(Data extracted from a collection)

* Start *

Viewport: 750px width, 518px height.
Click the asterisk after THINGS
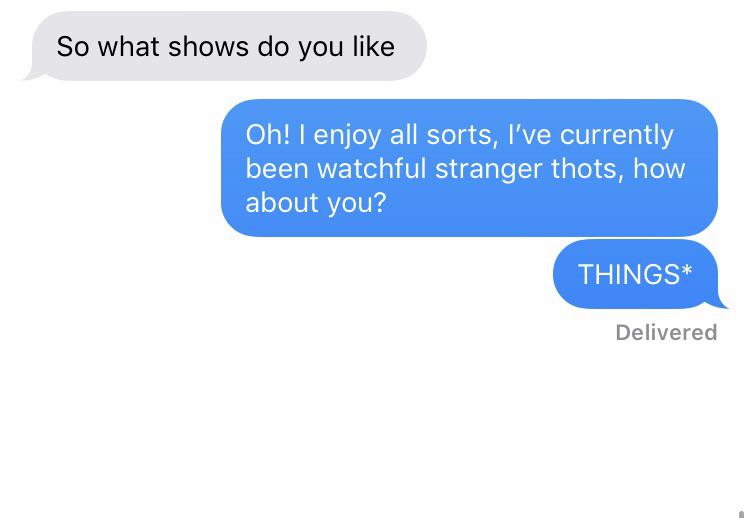pyautogui.click(x=686, y=270)
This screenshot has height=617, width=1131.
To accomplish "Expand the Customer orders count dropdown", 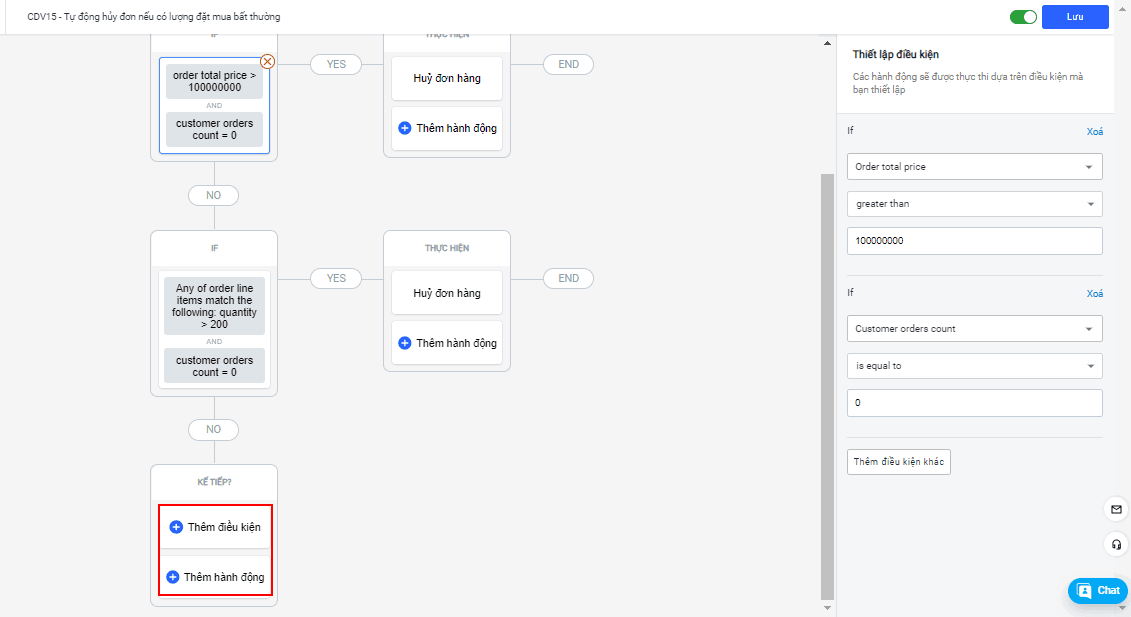I will click(974, 329).
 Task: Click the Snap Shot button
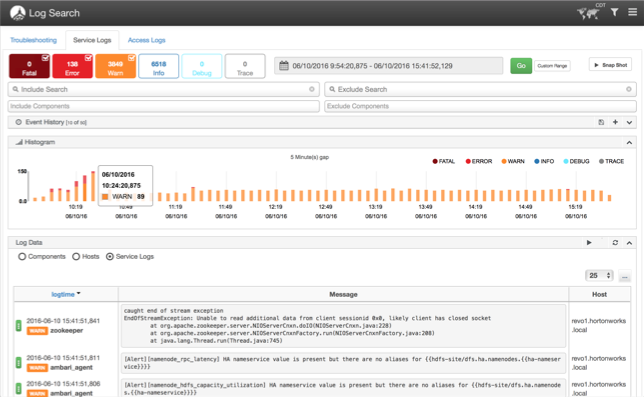(610, 65)
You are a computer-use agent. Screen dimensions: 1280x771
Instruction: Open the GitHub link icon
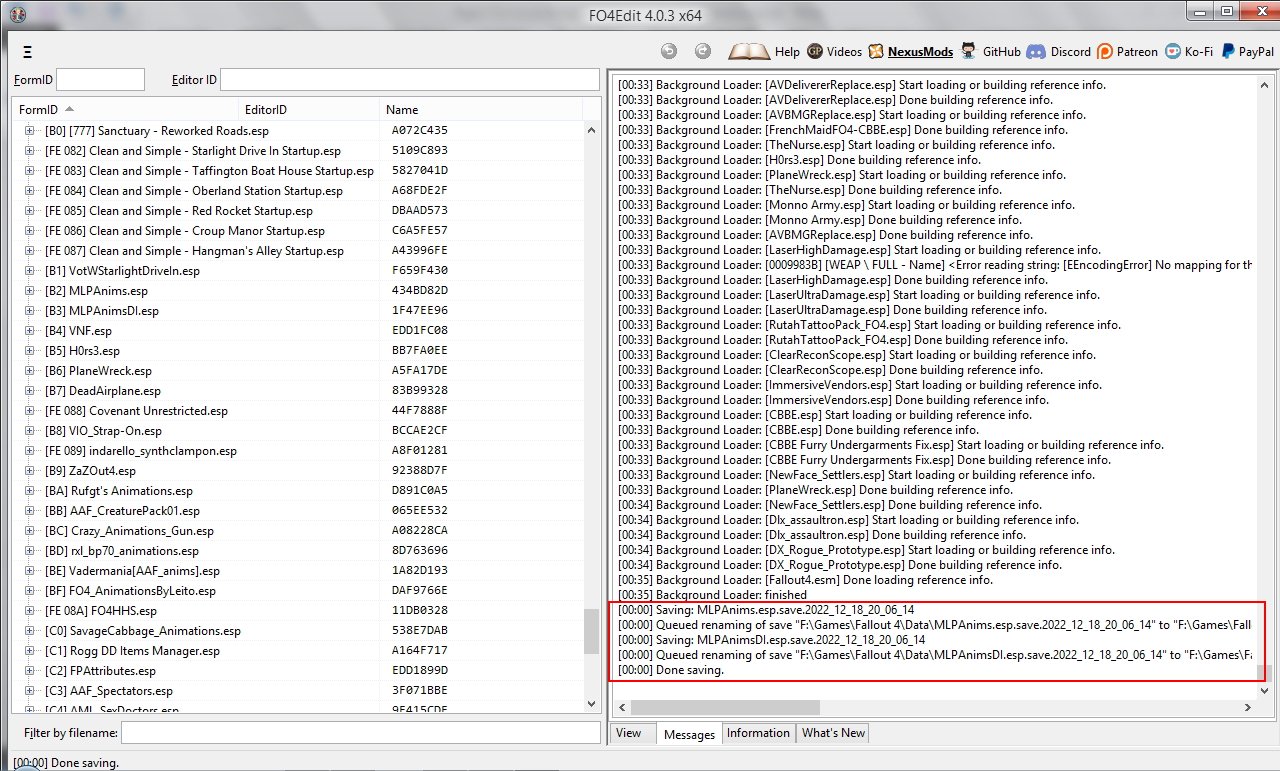click(x=968, y=51)
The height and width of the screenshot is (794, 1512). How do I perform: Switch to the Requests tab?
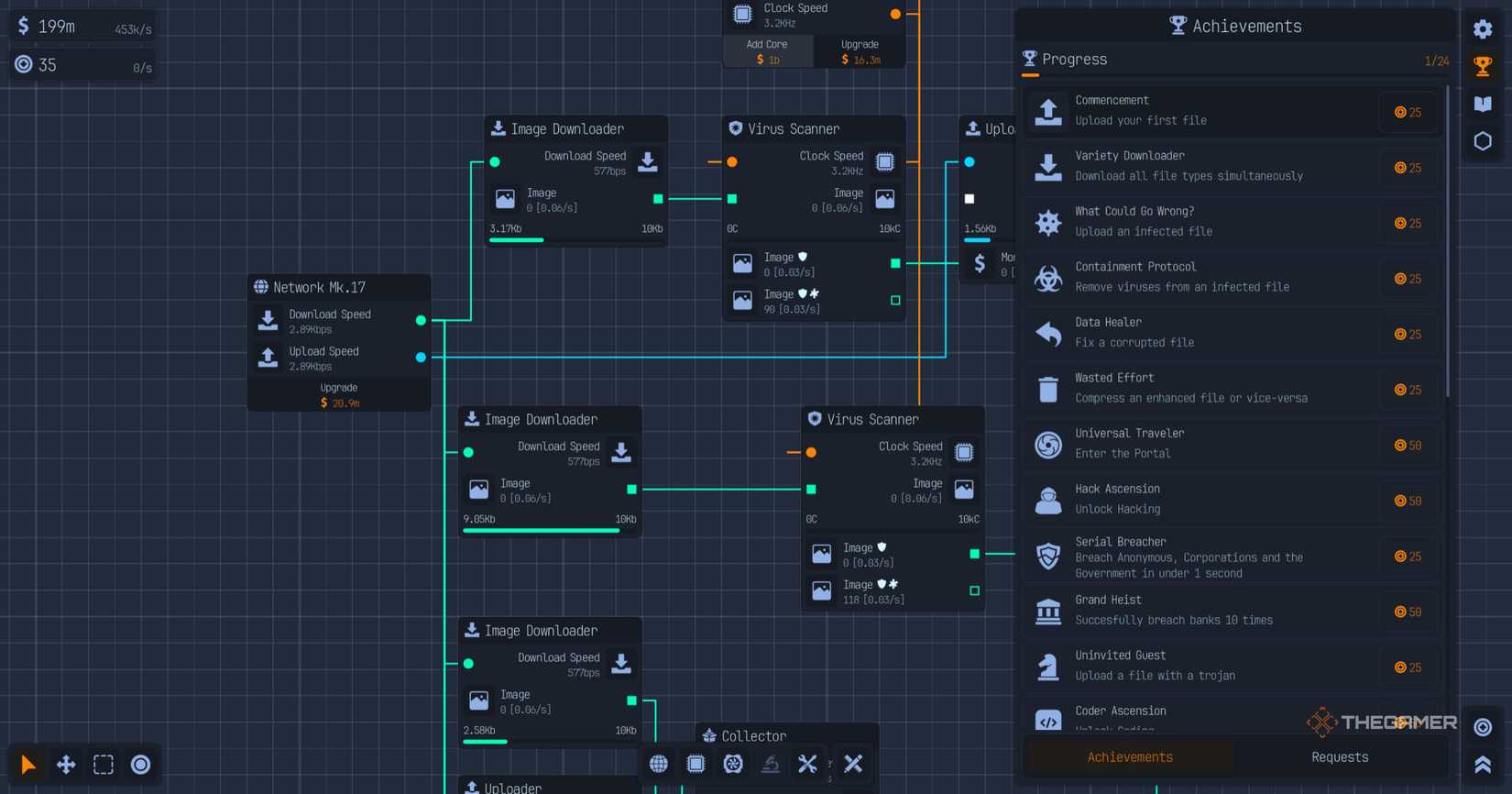pos(1339,757)
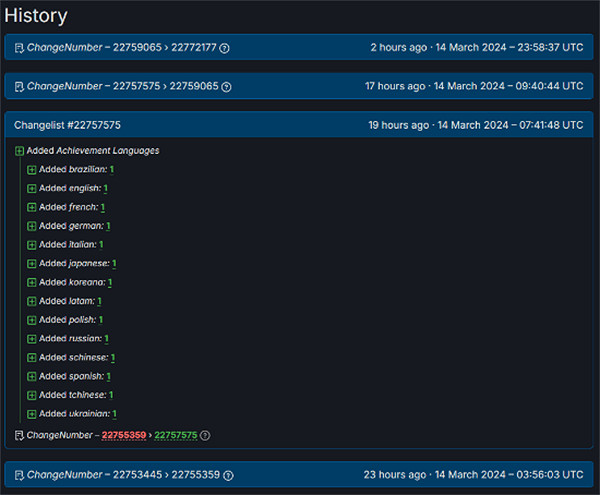Expand the 22757575 › 22759065 changelist row

[300, 87]

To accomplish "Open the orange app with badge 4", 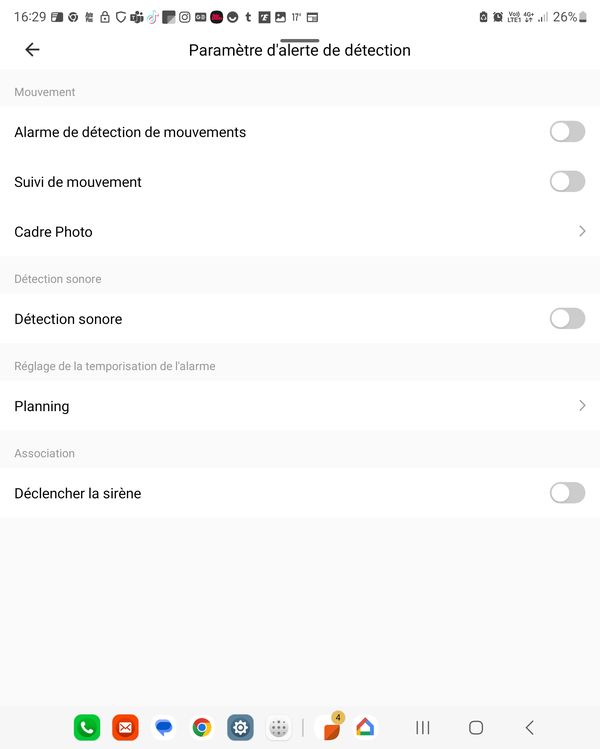I will [x=331, y=728].
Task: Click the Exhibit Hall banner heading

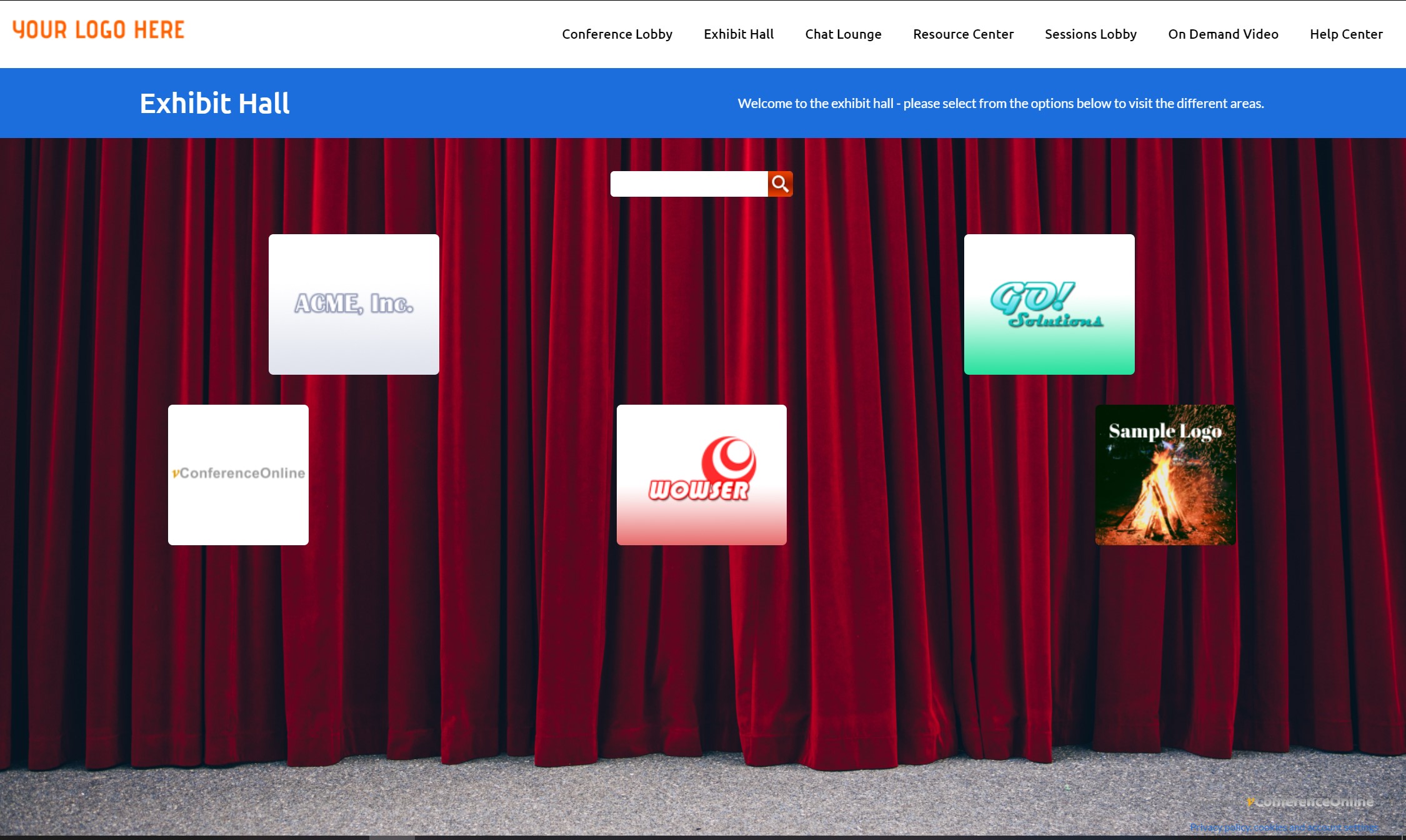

* End *

:: PROBLEM TO WORK ON ::
Write out the records again, starting with the line that contains "You are a computer-use" and going on through the line that contains "click(x=968, y=51)", with 123 added to every coordinate in the answers. Leave the pictures out.

:: PROBLEM SOLUTION ::
You are a computer-use agent. Screen dimensions: 1280x771
Instruction: Open the GitHub link icon
click(x=1091, y=174)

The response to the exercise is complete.